## What you will do
1 - From the passage on the Stangland family, transcribe the words starting at "Frank’s father arrived" and ending at "a nearby schoolhouse.".
2 - Name every person the passage on the Stangland family mentions by name.

--- START Document extract ---

KENDALL – This photograph shows the Stangland family burial plot at Greenwood Cemetery in Kendall. The cemetery is the final resting place for Benjamin Franklin and Emily Bridgeman Stangland. Born on January 20, 1848 in Noble County, Indiana, “Frank” was the son of Andreas Stangland, a Norwegian immigrant, and Susan Cary of Kendall.

Frank’s father arrived in the United States in early 1825 to prepare land in Kendall for the arrival of 52 immigrants from Stavangar, Norway. Docking at the Port of New York on October 25, 1825, the “Sloopers” as they were called travelled along the Erie Canal to Holley, where they embarked for the shore of Lake Ontario. Andreas was a bachelor and settled on a small parcel of land situated north of the Lakeshore and Norway Road intersection. Family lore says that while exploring his property, Andreas stumbled upon the home of John Cary where he met his future wife. Unable to speak English, he received lessons from Susan who was a teaching in a nearby schoolhouse.

--- END Document extract ---
--- START Data section ---

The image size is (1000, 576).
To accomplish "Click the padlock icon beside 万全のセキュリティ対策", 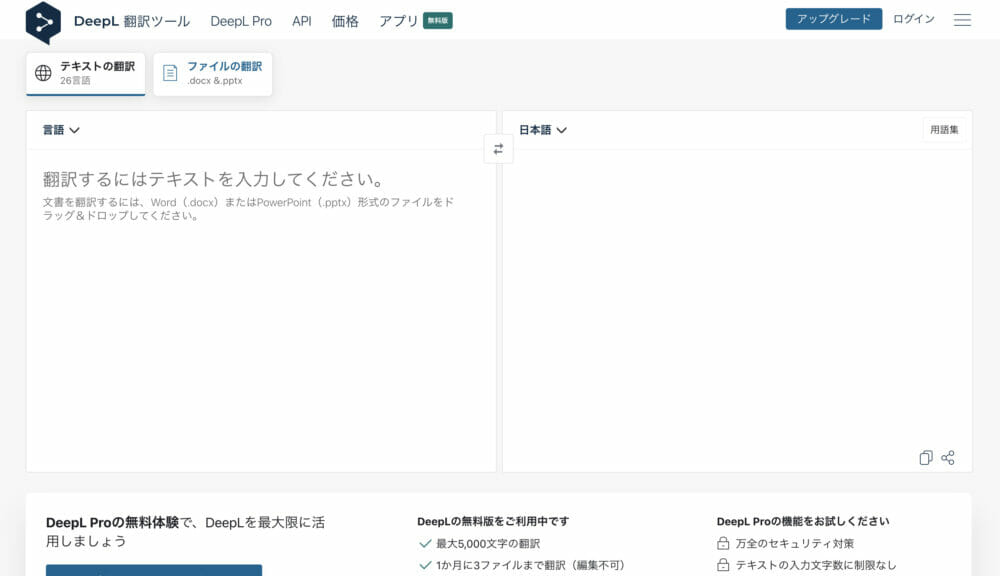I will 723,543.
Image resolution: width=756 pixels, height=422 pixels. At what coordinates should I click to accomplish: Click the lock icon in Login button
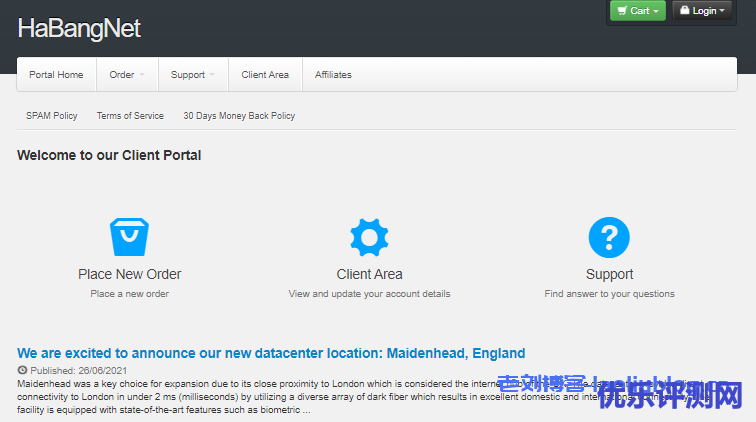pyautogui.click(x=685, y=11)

--- END Data section ---
--- START Data section ---

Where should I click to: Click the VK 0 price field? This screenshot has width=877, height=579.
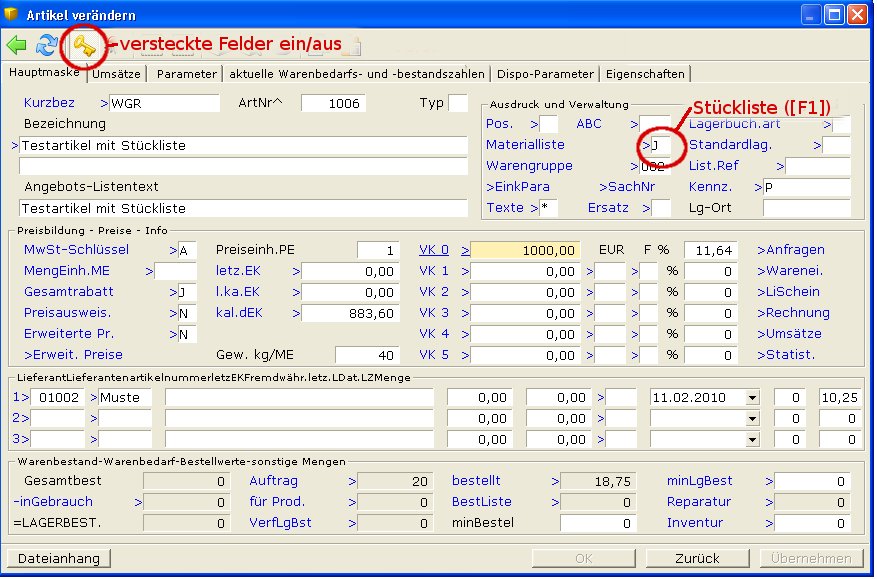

--- END Data section ---

## Exercise answers
1 -
Frank’s father arrived in the United States in early 1825 to prepare land in Kendall for the arrival of 52 immigrants from Stavangar, Norway. Docking at the Port of New York on October 25, 1825, the “Sloopers” as they were called travelled along the Erie Canal to Holley, where they embarked for the shore of Lake Ontario. Andreas was a bachelor and settled on a small parcel of land situated north of the Lakeshore and Norway Road intersection. Family lore says that while exploring his property, Andreas stumbled upon the home of John Cary where he met his future wife. Unable to speak English, he received lessons from Susan who was a teaching in a nearby schoolhouse.

2 -
Benjamin Franklin Stangland ("Frank")
Emily Bridgeman Stangland
Andreas Stangland
Susan Cary
John Cary